Relationships • Relationship is an association among entities • David Kuijt teaches-in CSI 3120 • Relationship Set is a collection of relationships of the same type • FACULTY teach-in CLASSROOMs • Relationships may also have attributes • e.g., the relationship teach-in has an attribute “weekday” and another attribute “time” to store the day and time in which a given Entity of the set FACULTY teaches in a given Entity of the type CLASSROOM
Example Database Design (1) • Application: library database. Authors have written books about various subjects; different libraries in the system may carry these books. • Entities (with attributes in parentheses): • Authors (SS#, name, tel, birthdate) • Books (ISDN, title) • Subjects (sname) • Libraries (lname) • Relations [associating entities in square brackets]: • Wrote-on [Authors, Subjects] • Carry [Libraries, Subjects] • Index [Subjects, Books]
Poor Initial Design • Our first design is a poor model of the real-world system we are examining. Problems in our first design: • no relationship associating authors and books • no relationship associating libraries and books • common queries will be complex and difficult: • Q: what libraries carry books by a given author? • Q: what books has a given author written? • Q: who is the author of a given book? • Q: how many copies of a given book exist at each library? • Q: what edition of a book does the library have?

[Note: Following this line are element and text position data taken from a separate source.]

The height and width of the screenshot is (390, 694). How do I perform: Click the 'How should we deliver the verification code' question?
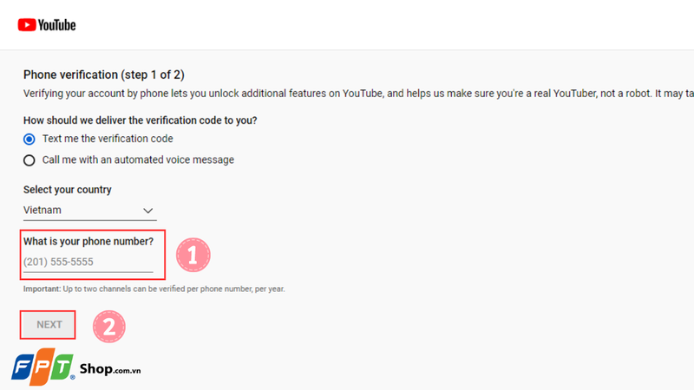pyautogui.click(x=140, y=120)
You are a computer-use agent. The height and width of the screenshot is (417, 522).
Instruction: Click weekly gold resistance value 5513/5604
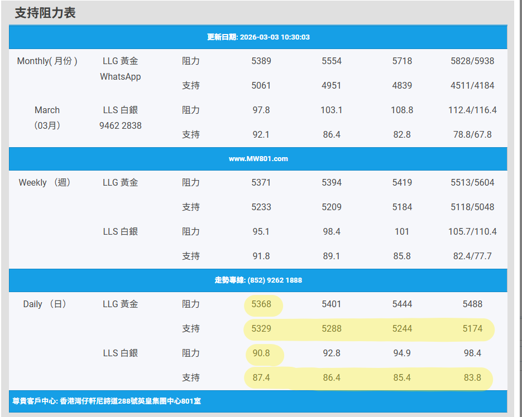click(472, 183)
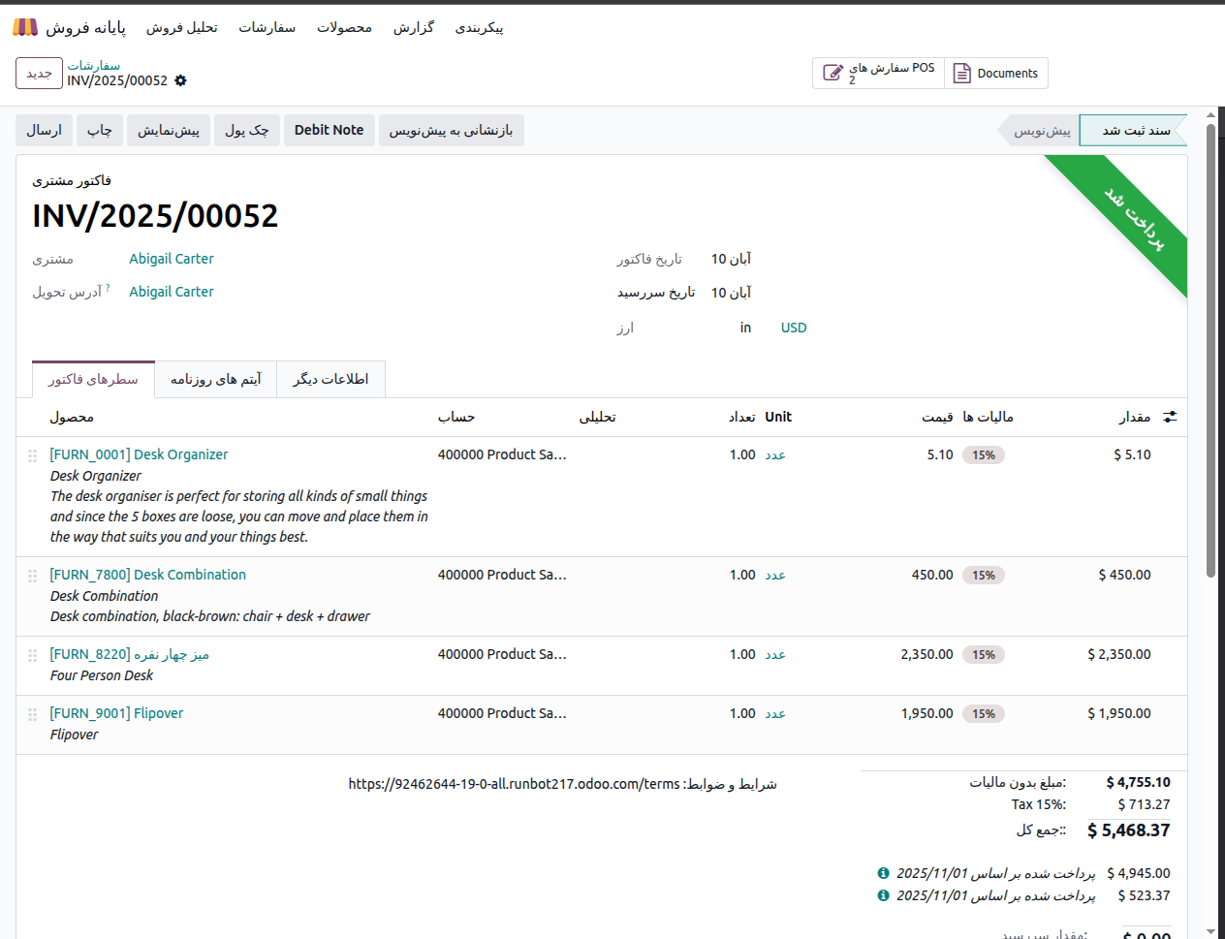
Task: Switch to آیتم های روزنامه tab
Action: (215, 379)
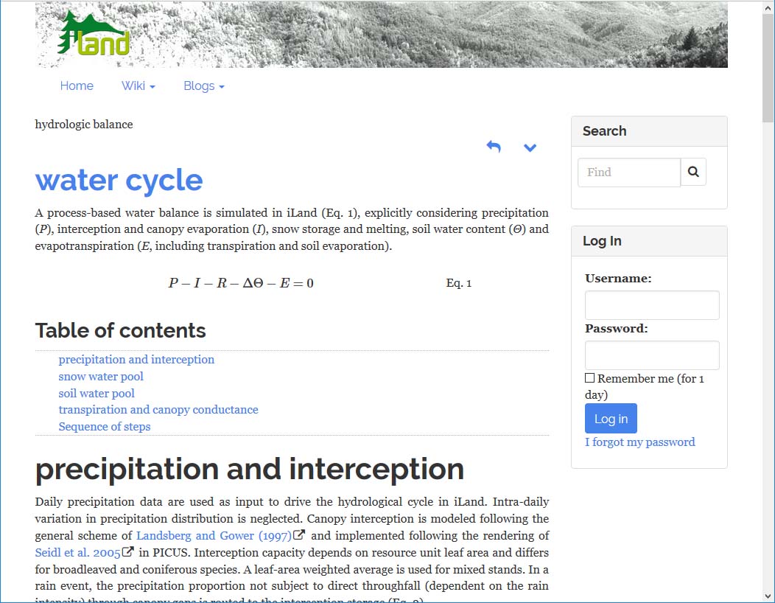Open the I forgot my password link
775x603 pixels.
pyautogui.click(x=639, y=442)
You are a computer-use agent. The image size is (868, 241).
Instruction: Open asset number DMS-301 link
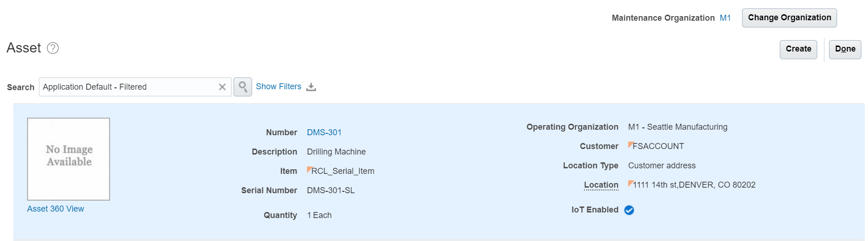tap(324, 132)
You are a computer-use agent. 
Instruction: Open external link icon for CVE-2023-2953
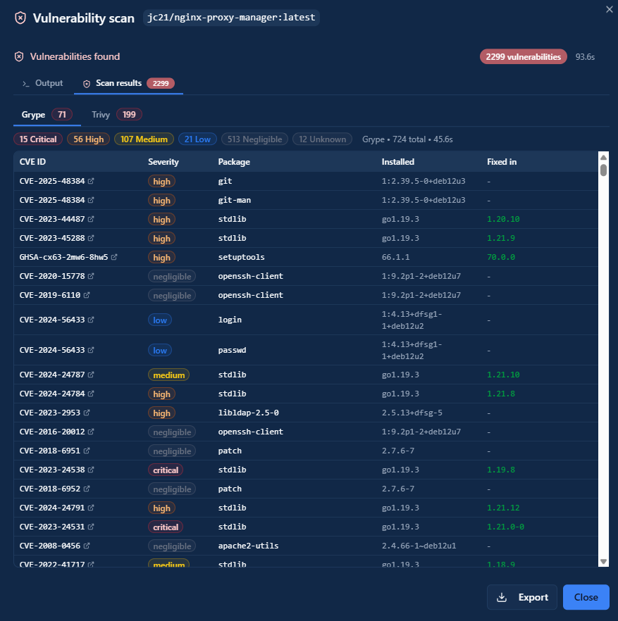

Example Database Design (2) • Application: library database as before • Entities (with attributes in parentheses): • Authors (SS#, name, tel, birthdate) • Books (ISDN, title) • Subjects (sname) • Libraries (lname) • Relations [associating entities in square brackets] (attributes in parentheses): • Wrote [Authors, Books] • In-stock [Libraries, Books] (quantity, edition) • Index [Subjects, Books]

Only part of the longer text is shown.